▸ **Goal of the exercise**
Express everything from the first line of the data down to and including the line containing "Action: pos(151,174)" as a Markdown table with the columns Row and Line, omitting any blank lines.

## Begin Listed entries

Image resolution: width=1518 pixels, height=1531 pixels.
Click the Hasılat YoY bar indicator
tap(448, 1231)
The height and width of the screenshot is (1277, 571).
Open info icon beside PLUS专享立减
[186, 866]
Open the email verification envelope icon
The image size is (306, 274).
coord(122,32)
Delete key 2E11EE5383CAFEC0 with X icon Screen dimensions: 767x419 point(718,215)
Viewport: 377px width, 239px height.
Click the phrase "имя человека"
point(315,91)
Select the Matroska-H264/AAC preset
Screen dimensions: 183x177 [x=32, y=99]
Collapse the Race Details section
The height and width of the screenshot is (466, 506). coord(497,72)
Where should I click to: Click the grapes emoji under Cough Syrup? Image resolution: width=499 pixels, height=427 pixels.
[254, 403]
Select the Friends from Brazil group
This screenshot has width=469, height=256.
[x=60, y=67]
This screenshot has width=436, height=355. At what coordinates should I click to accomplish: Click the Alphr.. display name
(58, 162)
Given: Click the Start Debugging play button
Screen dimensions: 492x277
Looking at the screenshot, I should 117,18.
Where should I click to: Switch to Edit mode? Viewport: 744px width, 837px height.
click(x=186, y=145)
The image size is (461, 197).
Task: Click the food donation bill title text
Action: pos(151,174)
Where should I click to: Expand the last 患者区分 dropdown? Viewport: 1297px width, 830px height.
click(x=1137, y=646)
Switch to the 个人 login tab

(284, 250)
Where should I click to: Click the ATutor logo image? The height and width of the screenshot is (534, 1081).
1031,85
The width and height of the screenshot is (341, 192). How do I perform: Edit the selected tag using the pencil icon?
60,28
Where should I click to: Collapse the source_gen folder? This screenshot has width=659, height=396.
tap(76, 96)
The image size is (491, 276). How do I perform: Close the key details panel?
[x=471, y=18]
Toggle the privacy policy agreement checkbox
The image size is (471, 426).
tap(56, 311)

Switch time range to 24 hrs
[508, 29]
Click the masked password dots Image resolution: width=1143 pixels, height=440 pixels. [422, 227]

## End Listed entries

▸ **Exercise result**
| Row | Line |
|---|---|
| 1 | Image resolution: width=1518 pixels, height=1531 pixels. |
| 2 | Click the Hasılat YoY bar indicator |
| 3 | tap(448, 1231) |
| 4 | The height and width of the screenshot is (1277, 571). |
| 5 | Open info icon beside PLUS专享立减 |
| 6 | [186, 866] |
| 7 | Open the email verification envelope icon |
| 8 | The image size is (306, 274). |
| 9 | coord(122,32) |
| 10 | Delete key 2E11EE5383CAFEC0 with X icon Screen dimensions: 767x419 point(718,215) |
| 11 | Viewport: 377px width, 239px height. |
| 12 | Click the phrase "имя человека" |
| 13 | point(315,91) |
| 14 | Select the Matroska-H264/AAC preset |
| 15 | Screen dimensions: 183x177 [x=32, y=99] |
| 16 | Collapse the Race Details section |
| 17 | The height and width of the screenshot is (466, 506). coord(497,72) |
| 18 | Where should I click to: Click the grapes emoji under Cough Syrup? Image resolution: width=499 pixels, height=427 pixels. |
| 19 | [254, 403] |
| 20 | Select the Friends from Brazil group |
| 21 | This screenshot has width=469, height=256. |
| 22 | [x=60, y=67] |
| 23 | This screenshot has width=436, height=355. At what coordinates should I click to accomplish: Click the Alphr.. display name |
| 24 | (58, 162) |
| 25 | Given: Click the Start Debugging play button |
| 26 | Screen dimensions: 492x277 |
| 27 | Looking at the screenshot, I should 117,18. |
| 28 | Where should I click to: Switch to Edit mode? Viewport: 744px width, 837px height. |
| 29 | click(x=186, y=145) |
| 30 | The image size is (461, 197). |
| 31 | Task: Click the food donation bill title text |
| 32 | Action: pos(151,174) |